One of the less-discussed aspects of gorilla trekking in Uganda is what happens when a planned trek cannot proceed as expected. Trekking visits to habituated groups are suspended when the Gorilla Doctors veterinary team is conducting a medical intervention — the presence of a trekking group would add stress to an already managed situation and could compromise the intervention. The account below describes what happened to a trekking group at Rushaga sector in 2021 when their assigned visit was suspended mid-approach due to an active veterinary intervention on a group member, and what the guides told them while they waited.
The Morning
The group had departed the Rushaga briefing point at the normal time and had been walking for approximately ninety minutes when their guide received a radio communication from the ranger monitoring the Nshongi group ahead. A juvenile female in the group had been observed the previous day with signs of respiratory distress — laboured breathing, reduced activity, separation from her mother. The Gorilla Doctors team had been monitoring overnight and had made the decision that morning to intervene. The intervention — darting, assessment, and treatment if required — was in progress.
The guide halted the group and explained the situation. The trekking visit was suspended until further notice. They would wait at a safe distance from the group’s current location while the veterinary team completed their work. The estimated wait was two to three hours.
What the Guide Told Them
What happened over those two hours was, by the accounts of the trekkers present, something they had not anticipated when they planned their gorilla trek. The guide — a man named Richard who had been leading Rushaga treks for eleven years — used the waiting period to tell the group about the Nshongi family in more depth than the briefing allows. He told them about the group’s history, the individual animals he knew from years of observation, the veterinary interventions he had witnessed over the years and what each had meant for specific animals.

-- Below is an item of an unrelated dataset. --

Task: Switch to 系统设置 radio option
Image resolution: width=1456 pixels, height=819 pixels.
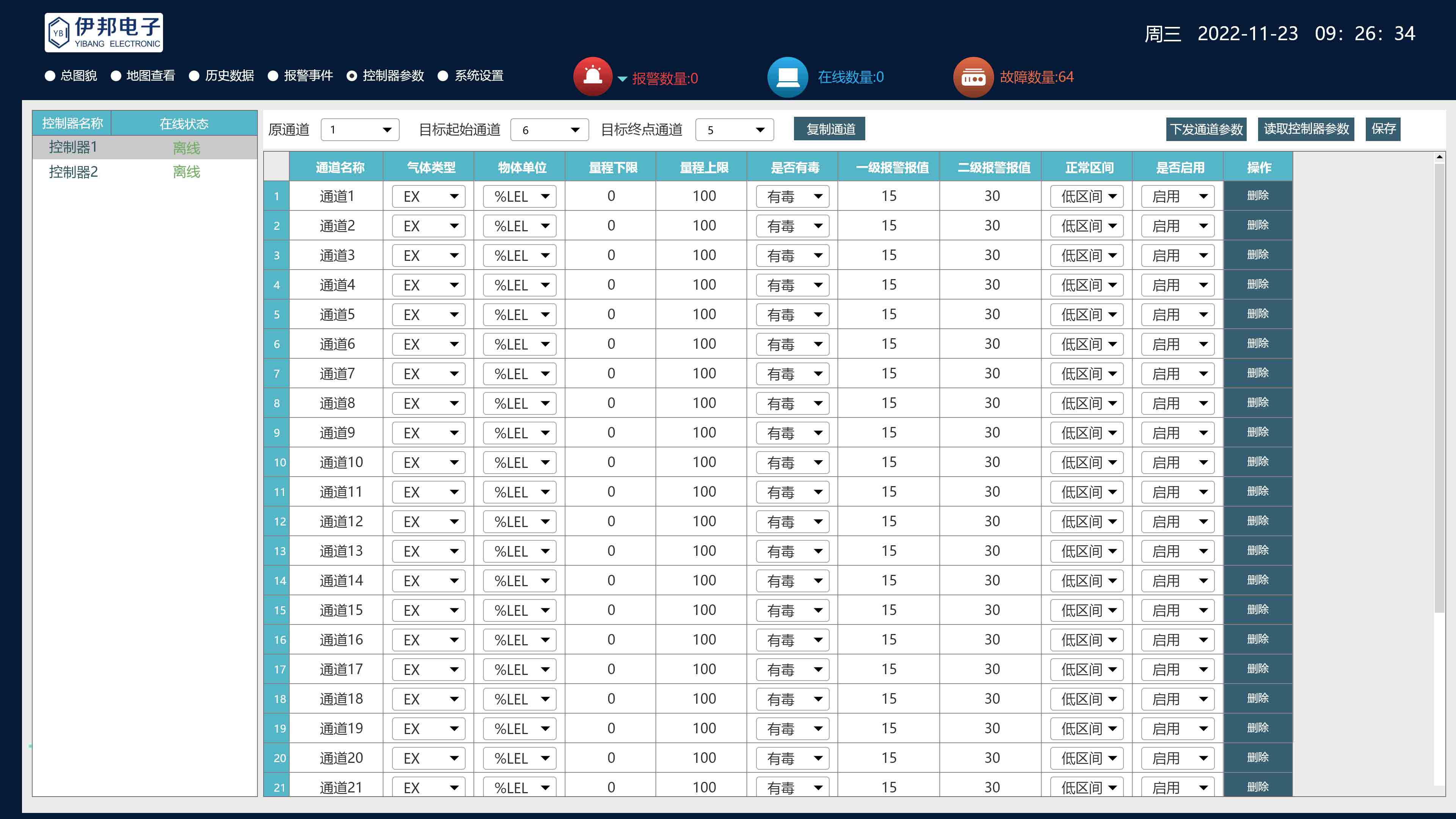Action: [443, 76]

He told them about the juvenile who was being treated — a female he had known since her birth, whom he could identify at a hundred metres by her movement pattern. He told them about her mother, and about the specific family dynamics that meant the mother would be staying close to her daughter during the intervention, and why that was both a complication for the vet team and a sign of the bond that made the family function as a family. He was describing a world that the permit and the one-hour visit had not, until that morning, fully admitted them to.
The Outcome
The veterinary intervention was completed. The juvenile had been sedated, assessed, and treated for a respiratory infection. The reversal agent was administered. By the time the trekking group was cleared to proceed, the juvenile was ambulatory and with her mother. The visit that followed was quieter than most — the group had been given a context for what they were seeing that most gorilla trek visitors do not have — and several trekkers described it as the best gorilla trek they had ever taken, despite, or because of, the two hours they spent waiting in the forest.
The gorilla permit costs $800. Occasionally the visit does not go as planned. Sometimes what happens instead is better than what was planned. The juvenile the group eventually visited is alive today because the same infrastructure that manages the trekking visits also maintains the veterinary response capability that treated her that morning.